[Extracted data]

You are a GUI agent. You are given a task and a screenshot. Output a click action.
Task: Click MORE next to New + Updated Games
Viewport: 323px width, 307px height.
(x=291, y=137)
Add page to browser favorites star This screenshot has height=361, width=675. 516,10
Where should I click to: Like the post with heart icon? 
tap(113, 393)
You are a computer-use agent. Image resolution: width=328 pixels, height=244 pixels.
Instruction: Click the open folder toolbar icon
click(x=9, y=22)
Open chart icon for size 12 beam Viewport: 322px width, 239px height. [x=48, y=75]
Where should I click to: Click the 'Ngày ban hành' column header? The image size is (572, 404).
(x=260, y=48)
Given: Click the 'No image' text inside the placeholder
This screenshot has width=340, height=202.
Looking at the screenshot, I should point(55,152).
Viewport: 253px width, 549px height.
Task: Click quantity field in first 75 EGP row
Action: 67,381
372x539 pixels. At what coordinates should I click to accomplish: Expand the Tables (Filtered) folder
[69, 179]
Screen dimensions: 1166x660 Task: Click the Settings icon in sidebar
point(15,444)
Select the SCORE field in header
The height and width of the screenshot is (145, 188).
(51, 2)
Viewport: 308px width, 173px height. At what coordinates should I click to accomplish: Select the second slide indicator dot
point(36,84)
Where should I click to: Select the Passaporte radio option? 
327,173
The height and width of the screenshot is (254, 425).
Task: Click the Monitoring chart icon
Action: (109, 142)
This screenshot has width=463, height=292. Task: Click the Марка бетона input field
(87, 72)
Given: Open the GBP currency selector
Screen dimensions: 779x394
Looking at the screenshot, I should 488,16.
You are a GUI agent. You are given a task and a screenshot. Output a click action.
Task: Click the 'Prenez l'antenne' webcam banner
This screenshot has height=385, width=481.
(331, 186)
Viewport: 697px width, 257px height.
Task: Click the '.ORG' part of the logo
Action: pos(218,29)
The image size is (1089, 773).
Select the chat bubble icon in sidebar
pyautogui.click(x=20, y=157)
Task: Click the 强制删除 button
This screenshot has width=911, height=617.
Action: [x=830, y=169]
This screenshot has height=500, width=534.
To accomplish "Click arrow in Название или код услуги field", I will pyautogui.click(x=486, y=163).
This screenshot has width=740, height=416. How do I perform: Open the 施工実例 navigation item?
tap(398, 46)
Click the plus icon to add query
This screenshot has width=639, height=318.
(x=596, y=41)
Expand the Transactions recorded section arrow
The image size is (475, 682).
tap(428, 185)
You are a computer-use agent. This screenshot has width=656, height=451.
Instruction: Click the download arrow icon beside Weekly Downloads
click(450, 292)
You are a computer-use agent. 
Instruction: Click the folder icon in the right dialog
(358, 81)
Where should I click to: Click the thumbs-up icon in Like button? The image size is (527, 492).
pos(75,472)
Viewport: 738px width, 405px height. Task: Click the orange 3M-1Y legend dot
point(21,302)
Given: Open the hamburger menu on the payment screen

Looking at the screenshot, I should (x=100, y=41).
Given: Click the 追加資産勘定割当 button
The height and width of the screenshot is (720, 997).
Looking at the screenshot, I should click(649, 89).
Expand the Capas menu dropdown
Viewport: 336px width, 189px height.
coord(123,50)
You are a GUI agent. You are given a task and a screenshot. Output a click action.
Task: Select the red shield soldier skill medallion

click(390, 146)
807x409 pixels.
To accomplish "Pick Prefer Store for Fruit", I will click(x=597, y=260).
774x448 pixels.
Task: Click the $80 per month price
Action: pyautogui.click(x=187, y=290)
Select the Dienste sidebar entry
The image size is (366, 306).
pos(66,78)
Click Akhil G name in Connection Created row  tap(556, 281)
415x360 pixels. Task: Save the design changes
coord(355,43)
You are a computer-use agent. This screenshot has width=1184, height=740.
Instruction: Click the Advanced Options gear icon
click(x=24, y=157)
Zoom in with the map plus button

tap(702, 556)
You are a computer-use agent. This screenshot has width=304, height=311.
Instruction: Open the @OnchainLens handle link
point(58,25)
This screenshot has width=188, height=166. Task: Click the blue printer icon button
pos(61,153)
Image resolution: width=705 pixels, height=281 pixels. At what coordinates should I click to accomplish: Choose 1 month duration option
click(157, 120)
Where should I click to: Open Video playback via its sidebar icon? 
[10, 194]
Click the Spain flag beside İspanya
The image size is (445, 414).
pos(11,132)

[/Extracted data]

Please set down, with no changes, the line that contains "Where should I click to: Click the thumbs-up" and all the lines after it until the entries end; write nothing besides them.

Where should I click to: Click the thumbs-up icon in Like button? The image size is (527, 492).
pos(75,472)
Viewport: 738px width, 405px height. Task: Click the orange 3M-1Y legend dot
point(21,302)
Given: Open the hamburger menu on the payment screen

Looking at the screenshot, I should (x=100, y=41).
Given: Click the 追加資産勘定割当 button
The height and width of the screenshot is (720, 997).
Looking at the screenshot, I should click(649, 89).
Expand the Capas menu dropdown
Viewport: 336px width, 189px height.
coord(123,50)
You are a GUI agent. You are given a task and a screenshot. Output a click action.
Task: Select the red shield soldier skill medallion

click(390, 146)
807x409 pixels.
To accomplish "Pick Prefer Store for Fruit", I will click(x=597, y=260).
774x448 pixels.
Task: Click the $80 per month price
Action: pyautogui.click(x=187, y=290)
Select the Dienste sidebar entry
The image size is (366, 306).
pos(66,78)
Click Akhil G name in Connection Created row  tap(556, 281)
415x360 pixels. Task: Save the design changes
coord(355,43)
You are a computer-use agent. This screenshot has width=1184, height=740.
Instruction: Click the Advanced Options gear icon
click(x=24, y=157)
Zoom in with the map plus button

tap(702, 556)
You are a computer-use agent. This screenshot has width=304, height=311.
Instruction: Open the @OnchainLens handle link
point(58,25)
This screenshot has width=188, height=166. Task: Click the blue printer icon button
pos(61,153)
Image resolution: width=705 pixels, height=281 pixels. At what coordinates should I click to accomplish: Choose 1 month duration option
click(157, 120)
Where should I click to: Open Video playback via its sidebar icon? 
[10, 194]
Click the Spain flag beside İspanya
The image size is (445, 414).
pos(11,132)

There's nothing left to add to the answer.